Exercise brief: This exercise calls for the line with "olive billie (84, 482)", the line with "Обсуждения (545, 24)", and all lines between them in the material below, output exactly and with no other lines.
##############################
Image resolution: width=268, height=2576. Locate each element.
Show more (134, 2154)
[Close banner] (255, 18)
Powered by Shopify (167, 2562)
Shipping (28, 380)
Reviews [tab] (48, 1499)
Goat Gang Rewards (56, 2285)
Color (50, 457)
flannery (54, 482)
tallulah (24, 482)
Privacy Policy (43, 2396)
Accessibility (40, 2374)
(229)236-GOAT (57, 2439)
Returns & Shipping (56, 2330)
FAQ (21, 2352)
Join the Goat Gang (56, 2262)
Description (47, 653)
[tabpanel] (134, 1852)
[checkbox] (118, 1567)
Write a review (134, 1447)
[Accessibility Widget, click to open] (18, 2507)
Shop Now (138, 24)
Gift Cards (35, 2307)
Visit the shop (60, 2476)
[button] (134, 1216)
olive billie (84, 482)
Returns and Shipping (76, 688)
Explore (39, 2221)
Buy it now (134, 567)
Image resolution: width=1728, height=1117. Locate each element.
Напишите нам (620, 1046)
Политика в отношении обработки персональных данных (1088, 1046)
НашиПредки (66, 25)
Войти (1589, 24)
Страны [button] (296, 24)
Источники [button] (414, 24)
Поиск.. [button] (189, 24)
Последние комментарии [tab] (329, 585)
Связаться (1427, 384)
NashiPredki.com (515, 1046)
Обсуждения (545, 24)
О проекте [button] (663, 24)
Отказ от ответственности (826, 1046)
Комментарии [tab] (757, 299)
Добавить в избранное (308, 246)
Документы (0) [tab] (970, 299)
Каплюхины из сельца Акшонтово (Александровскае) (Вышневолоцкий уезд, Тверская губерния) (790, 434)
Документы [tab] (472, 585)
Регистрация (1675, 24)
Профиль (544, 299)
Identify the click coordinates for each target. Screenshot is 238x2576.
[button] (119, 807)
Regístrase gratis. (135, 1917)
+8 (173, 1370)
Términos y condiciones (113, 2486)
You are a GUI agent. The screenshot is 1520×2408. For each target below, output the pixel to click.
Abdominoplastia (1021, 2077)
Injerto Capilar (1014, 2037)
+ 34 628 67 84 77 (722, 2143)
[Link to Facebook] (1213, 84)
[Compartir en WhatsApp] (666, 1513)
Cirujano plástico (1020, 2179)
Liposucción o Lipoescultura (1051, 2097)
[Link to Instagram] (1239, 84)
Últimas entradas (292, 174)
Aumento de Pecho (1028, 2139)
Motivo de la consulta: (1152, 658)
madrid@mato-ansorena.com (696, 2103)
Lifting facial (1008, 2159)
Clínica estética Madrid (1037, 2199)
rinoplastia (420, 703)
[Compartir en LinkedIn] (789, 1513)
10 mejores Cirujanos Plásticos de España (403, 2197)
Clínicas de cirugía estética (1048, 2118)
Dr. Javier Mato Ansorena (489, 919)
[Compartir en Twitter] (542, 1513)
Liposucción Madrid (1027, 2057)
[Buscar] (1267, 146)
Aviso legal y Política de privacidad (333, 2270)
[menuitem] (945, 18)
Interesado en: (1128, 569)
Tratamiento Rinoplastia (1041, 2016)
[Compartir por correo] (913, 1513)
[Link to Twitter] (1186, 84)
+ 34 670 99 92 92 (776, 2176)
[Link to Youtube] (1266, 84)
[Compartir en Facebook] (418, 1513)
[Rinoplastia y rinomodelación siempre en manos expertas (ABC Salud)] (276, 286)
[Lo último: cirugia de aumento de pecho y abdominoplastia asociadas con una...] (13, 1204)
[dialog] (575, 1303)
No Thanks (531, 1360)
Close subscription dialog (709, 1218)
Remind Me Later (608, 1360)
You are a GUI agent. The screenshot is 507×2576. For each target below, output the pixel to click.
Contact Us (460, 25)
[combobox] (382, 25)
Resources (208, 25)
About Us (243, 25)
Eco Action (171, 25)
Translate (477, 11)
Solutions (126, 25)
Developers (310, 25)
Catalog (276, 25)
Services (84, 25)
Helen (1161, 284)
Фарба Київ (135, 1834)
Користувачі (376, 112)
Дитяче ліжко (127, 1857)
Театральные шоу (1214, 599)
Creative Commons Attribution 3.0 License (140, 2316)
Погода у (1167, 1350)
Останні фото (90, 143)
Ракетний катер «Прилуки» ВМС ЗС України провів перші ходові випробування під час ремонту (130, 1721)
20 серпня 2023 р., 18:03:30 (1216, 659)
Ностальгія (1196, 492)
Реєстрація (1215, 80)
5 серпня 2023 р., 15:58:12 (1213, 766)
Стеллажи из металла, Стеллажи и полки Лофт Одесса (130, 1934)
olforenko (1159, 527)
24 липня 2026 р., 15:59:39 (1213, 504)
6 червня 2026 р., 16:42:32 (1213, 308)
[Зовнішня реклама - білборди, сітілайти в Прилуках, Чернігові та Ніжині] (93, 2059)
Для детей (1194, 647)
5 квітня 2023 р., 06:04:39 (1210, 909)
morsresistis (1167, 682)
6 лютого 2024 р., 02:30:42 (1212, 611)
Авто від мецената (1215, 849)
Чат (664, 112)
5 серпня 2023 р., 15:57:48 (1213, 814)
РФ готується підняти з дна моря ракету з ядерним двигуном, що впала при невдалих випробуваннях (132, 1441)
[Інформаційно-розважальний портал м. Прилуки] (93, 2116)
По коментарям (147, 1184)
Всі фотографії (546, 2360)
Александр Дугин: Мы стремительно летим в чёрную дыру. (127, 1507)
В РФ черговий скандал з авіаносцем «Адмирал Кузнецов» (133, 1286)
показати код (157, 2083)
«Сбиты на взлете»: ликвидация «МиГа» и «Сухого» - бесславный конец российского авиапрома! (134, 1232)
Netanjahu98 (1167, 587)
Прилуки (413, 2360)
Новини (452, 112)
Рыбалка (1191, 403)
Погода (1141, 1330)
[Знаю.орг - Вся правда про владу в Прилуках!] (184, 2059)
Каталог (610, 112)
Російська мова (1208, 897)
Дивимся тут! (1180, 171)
##############################
Response below:
olive billie (84, 482)
Returns and Shipping (76, 688)
Explore (39, 2221)
Buy it now (134, 567)
Image resolution: width=1728, height=1117. Locate each element.
Напишите нам (620, 1046)
Политика в отношении обработки персональных данных (1088, 1046)
НашиПредки (66, 25)
Войти (1589, 24)
Страны [button] (296, 24)
Источники [button] (414, 24)
Поиск.. [button] (189, 24)
Последние комментарии [tab] (329, 585)
Связаться (1427, 384)
NashiPredki.com (515, 1046)
Обсуждения (545, 24)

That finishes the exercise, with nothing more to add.